Given the gross disparities in healthcare delivery based on racial, social, and economic lines, I am increasingly convinced of the importance of quality health data and information in the improvement of health status for the underserved. The role of technology in facilitating the collection and exchange of health data between providers and with their patients is possible today, unlike in 1985. ACA represents a huge opportunity for our country to take leaps and bounds toward building a more efficient, affordable and quality healthcare delivery system. As with the transformation that has occurred in every other industry in our global economy, technology is crucial to the change.

ACA set us on a path of improving healthcare quality and affordability by advancing the meaningful use of technology among providers and patients.  The passing and implementation of the Health Information Technology for Economic and Clinical Health (HITECH) Act set the stage for the adoption of electronic medical records among community health providers who are more likely to serve the underserved. The financial incentives and technical support associated with the CMS EHR Incentive program set the stage for the development of electronic health information exchange between disparate providers and between providers, payors and patients. How can we expect accountability without maximizing technology? 

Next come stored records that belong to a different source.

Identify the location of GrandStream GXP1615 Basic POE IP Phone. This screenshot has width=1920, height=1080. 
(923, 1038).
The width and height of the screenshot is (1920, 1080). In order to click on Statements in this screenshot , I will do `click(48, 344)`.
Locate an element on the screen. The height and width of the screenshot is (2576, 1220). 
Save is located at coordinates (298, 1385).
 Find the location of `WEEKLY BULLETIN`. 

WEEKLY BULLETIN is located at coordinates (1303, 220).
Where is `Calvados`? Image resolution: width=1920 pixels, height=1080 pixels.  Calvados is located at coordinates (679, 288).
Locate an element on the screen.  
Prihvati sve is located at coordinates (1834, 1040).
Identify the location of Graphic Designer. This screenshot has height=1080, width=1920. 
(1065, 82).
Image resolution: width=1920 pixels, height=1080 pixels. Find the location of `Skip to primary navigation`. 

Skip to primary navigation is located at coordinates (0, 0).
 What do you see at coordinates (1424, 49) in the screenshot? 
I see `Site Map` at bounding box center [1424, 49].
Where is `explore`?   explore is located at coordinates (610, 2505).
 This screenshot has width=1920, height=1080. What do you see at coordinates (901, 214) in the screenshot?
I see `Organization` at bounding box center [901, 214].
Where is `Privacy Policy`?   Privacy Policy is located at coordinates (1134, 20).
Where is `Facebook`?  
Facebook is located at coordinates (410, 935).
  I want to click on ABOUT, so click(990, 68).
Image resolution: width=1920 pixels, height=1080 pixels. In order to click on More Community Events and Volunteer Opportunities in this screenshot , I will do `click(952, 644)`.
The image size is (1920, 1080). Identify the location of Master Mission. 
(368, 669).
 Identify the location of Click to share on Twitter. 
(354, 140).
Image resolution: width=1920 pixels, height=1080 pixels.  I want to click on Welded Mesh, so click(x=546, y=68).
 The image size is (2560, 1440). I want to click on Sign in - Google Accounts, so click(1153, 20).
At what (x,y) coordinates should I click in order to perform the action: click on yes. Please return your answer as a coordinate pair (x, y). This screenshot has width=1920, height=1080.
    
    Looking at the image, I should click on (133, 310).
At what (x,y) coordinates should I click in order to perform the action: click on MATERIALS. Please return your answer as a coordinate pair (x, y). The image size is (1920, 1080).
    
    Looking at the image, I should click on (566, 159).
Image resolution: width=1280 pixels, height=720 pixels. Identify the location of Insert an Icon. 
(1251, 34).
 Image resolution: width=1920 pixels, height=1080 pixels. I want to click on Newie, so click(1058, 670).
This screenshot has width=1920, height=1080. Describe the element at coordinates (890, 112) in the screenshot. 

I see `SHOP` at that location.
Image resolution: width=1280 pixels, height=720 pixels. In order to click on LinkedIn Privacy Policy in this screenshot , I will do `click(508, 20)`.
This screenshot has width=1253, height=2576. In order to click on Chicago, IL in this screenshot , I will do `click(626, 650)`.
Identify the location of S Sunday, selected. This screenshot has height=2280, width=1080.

As I continue to serve the community through my work with ZeroDivide, and as a Board Member of Dignity Health and The California Endowment, I am confronted with the needs of the underserved on a daily basis. I am reminded regularly of how important technology and the fluidity of health information are to the delivery of quality, affordable care. In the past year, ZeroDivide has developed a Community HealthIT Initiative that would promote strategies to empower patients and their providers utilizing the tools of technology to allow them together to meaningfully address healthcare needs — to achieve eHealth Equity and assure that there is no gap in the coordination between the patients’ home and community, the doctor’s office and the hospital setting. Thirty years later, the Mrs. Huang’s of our world should no longer worry about how and where to get care, or whether her limited English speaking ability will hinder making informed health decisions.  She can be assured that both her doctor and the hospital, because of access to her electronic health record, have accurate information

The Supreme Court’s decision to uphold the law is a true reflection of our nation’s commitment to take care of all of its residents, and not just those that can afford it. Our vision of eHealth Equity is now more readily achievable. The time to transform healthcare delivery so that it meets the needs of all is overdue, and our effective and efficient use of the vast array of technical tools available to us will serve as our guidepost for change. We can take advantage of the Meaningful Use provisions in the ACA that incentivize the adoption of electronic health records, health information exchanges, web portals, and mobile apps for patient engagement to pro-actively manage their own health. Now we can confidently guide our communities and their providers to maximize the use of the Internet and social media to improve the health and wellbeing of women, children, seniors, the disabled, and the poor as surely as we use them to address economic and social issues. Momentum, and now policy, is indisputably on our side.